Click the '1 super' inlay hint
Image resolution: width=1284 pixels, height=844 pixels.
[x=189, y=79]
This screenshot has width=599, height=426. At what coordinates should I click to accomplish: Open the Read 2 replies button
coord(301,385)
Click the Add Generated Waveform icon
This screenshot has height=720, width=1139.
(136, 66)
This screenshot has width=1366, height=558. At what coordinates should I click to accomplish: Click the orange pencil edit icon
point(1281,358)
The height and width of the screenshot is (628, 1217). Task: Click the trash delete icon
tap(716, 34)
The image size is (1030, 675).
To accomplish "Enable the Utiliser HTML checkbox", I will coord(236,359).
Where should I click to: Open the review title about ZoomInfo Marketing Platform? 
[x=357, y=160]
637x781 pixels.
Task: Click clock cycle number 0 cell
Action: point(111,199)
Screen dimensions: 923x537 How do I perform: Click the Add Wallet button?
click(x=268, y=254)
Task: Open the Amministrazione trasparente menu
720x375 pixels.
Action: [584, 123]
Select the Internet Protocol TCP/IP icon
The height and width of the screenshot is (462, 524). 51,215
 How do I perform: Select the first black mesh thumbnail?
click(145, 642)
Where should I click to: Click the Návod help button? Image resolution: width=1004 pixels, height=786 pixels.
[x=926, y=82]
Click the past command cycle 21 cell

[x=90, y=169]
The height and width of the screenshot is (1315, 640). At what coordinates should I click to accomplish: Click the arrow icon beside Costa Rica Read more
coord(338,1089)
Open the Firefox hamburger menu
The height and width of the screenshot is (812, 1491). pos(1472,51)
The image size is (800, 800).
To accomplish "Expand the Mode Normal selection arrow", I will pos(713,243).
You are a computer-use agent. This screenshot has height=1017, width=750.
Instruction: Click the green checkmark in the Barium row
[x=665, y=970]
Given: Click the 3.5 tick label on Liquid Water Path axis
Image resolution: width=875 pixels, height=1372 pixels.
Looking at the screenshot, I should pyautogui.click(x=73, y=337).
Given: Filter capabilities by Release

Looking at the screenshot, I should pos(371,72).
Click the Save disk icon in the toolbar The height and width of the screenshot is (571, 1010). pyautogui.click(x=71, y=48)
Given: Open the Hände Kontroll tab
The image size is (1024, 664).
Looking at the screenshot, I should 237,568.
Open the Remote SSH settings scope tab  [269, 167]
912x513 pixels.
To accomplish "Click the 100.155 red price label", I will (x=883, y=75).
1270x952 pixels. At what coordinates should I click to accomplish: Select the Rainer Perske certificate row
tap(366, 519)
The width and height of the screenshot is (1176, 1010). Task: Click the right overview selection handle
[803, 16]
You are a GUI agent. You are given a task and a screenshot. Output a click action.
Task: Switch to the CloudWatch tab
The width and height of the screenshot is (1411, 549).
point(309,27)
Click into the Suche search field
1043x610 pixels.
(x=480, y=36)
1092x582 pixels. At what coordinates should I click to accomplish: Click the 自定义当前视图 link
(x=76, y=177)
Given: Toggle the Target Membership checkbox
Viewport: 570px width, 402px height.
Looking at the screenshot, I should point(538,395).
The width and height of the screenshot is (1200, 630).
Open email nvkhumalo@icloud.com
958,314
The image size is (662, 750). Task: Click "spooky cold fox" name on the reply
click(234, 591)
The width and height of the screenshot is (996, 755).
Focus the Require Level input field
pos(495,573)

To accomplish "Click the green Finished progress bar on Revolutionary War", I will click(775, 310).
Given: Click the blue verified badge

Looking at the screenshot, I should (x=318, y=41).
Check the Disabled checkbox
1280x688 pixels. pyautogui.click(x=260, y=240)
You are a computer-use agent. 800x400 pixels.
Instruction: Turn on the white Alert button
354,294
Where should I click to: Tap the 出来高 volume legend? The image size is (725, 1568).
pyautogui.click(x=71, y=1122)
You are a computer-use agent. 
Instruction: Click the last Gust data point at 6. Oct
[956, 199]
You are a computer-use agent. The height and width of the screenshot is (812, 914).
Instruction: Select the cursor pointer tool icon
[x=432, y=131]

---------------

**What to produce**: Go through the records above and copy each one exactly.

**Answer to this problem**:
Click the '1 super' inlay hint
Image resolution: width=1284 pixels, height=844 pixels.
[x=189, y=79]
This screenshot has width=599, height=426. At what coordinates should I click to accomplish: Open the Read 2 replies button
coord(301,385)
Click the Add Generated Waveform icon
This screenshot has height=720, width=1139.
(136, 66)
This screenshot has width=1366, height=558. At what coordinates should I click to accomplish: Click the orange pencil edit icon
point(1281,358)
The height and width of the screenshot is (628, 1217). Task: Click the trash delete icon
tap(716, 34)
The image size is (1030, 675).
To accomplish "Enable the Utiliser HTML checkbox", I will coord(236,359).
Where should I click to: Open the review title about ZoomInfo Marketing Platform? 
[x=357, y=160]
637x781 pixels.
Task: Click clock cycle number 0 cell
Action: point(111,199)
Screen dimensions: 923x537 How do I perform: Click the Add Wallet button?
click(x=268, y=254)
Task: Open the Amministrazione trasparente menu
720x375 pixels.
Action: [584, 123]
Select the Internet Protocol TCP/IP icon
The height and width of the screenshot is (462, 524). 51,215
 How do I perform: Select the first black mesh thumbnail?
click(145, 642)
Where should I click to: Click the Návod help button? Image resolution: width=1004 pixels, height=786 pixels.
[x=926, y=82]
Click the past command cycle 21 cell

[x=90, y=169]
The height and width of the screenshot is (1315, 640). At what coordinates should I click to accomplish: Click the arrow icon beside Costa Rica Read more
coord(338,1089)
Open the Firefox hamburger menu
The height and width of the screenshot is (812, 1491). pos(1472,51)
The image size is (800, 800).
To accomplish "Expand the Mode Normal selection arrow", I will pos(713,243).
You are a computer-use agent. This screenshot has height=1017, width=750.
Instruction: Click the green checkmark in the Barium row
[x=665, y=970]
Given: Click the 3.5 tick label on Liquid Water Path axis
Image resolution: width=875 pixels, height=1372 pixels.
Looking at the screenshot, I should pyautogui.click(x=73, y=337).
Given: Filter capabilities by Release

Looking at the screenshot, I should pos(371,72).
Click the Save disk icon in the toolbar The height and width of the screenshot is (571, 1010). pyautogui.click(x=71, y=48)
Given: Open the Hände Kontroll tab
The image size is (1024, 664).
Looking at the screenshot, I should 237,568.
Open the Remote SSH settings scope tab  [269, 167]
912x513 pixels.
To accomplish "Click the 100.155 red price label", I will (x=883, y=75).
1270x952 pixels. At what coordinates should I click to accomplish: Select the Rainer Perske certificate row
tap(366, 519)
The width and height of the screenshot is (1176, 1010). Task: Click the right overview selection handle
[803, 16]
You are a GUI agent. You are given a task and a screenshot. Output a click action.
Task: Switch to the CloudWatch tab
The width and height of the screenshot is (1411, 549).
point(309,27)
Click into the Suche search field
1043x610 pixels.
(x=480, y=36)
1092x582 pixels. At what coordinates should I click to accomplish: Click the 自定义当前视图 link
(x=76, y=177)
Given: Toggle the Target Membership checkbox
Viewport: 570px width, 402px height.
Looking at the screenshot, I should point(538,395).
The width and height of the screenshot is (1200, 630).
Open email nvkhumalo@icloud.com
958,314
The image size is (662, 750). Task: Click "spooky cold fox" name on the reply
click(234, 591)
The width and height of the screenshot is (996, 755).
Focus the Require Level input field
pos(495,573)

To accomplish "Click the green Finished progress bar on Revolutionary War", I will click(775, 310).
Given: Click the blue verified badge

Looking at the screenshot, I should (x=318, y=41).
Check the Disabled checkbox
1280x688 pixels. pyautogui.click(x=260, y=240)
You are a computer-use agent. 800x400 pixels.
Instruction: Turn on the white Alert button
354,294
Where should I click to: Tap the 出来高 volume legend? The image size is (725, 1568).
pyautogui.click(x=71, y=1122)
You are a computer-use agent. 
Instruction: Click the last Gust data point at 6. Oct
[956, 199]
You are a computer-use agent. The height and width of the screenshot is (812, 914).
Instruction: Select the cursor pointer tool icon
[x=432, y=131]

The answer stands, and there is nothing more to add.